Há um acordo provisório, que basicamente mantém o actual estatuto de relações comerciais, que termina em 31 de Dezembro de 2020. É um prazo muito curto para decidir tudo o que há a decidir. E não se sabe como decorrerão as negociações. A UE pode usar a sua vantagem negocial – precisa muito menos do acordo do que o Reino Unido – para fazer uma proposta sem margem para mudanças. Ou então para atrasar as negociações ad infinitum, punindo assim o rebelde que desconsiderou o seu formidável esforço de integração ao longo dos anos.
É preciso lembrar que a UE, embora nunca fosse favorável ao Brexit, até agora venceu todas as etapas: definir uma fronteira na Irlanda, proteger os interesses dos cidadãos europeus e usar o drama do Brexit como deterrente para outros países que pensem em fazer o mesmo.

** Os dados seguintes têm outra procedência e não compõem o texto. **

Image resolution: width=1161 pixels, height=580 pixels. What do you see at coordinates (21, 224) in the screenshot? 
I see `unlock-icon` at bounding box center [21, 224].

Johnson tem prometido que a nova Albion livre e independente fará acordos comerciais muito favoráveis com o resto do mundo, nomeadamente os países da Commonwealth e os Estados Unidos. Mas a relação de exploração imperial entre a Grã-Bretanha e as suas ex-colónias acabou há muito tempo. Esses países, sejam a Austrália ou a Índia, não têm grande interesse em dar facilidades bilaterais aos antigos senhores. Fazem parte de outras alianças, têm produção própria, já não existe a superioridade tecnológica britânica. Quanto aos Estados Unidos, Trump deixou claro que só negociará se for para ganhar. Tem muito mais a impingir à Inglaterra (fala-se da privatização do Serviço Nacional de Saúde para seguradoras norte-americanas, por exemplo) do que benefícios a receber dela. A situação pode tornar-se colonial ao inverso, dentro do contexto das novas tecnologias e necessidades de consumo.
A saída do Reino Unido da União Europeia é um rude golpe no sonho europeu de Schuman, Monnet e dos outros idealistas que viram as vantagens dum continente unido: paz entre as nações, riqueza de um mercado de 500 milhões de habitantes. Não morreu a ideia, mas os amanhãs cantam mais baixo.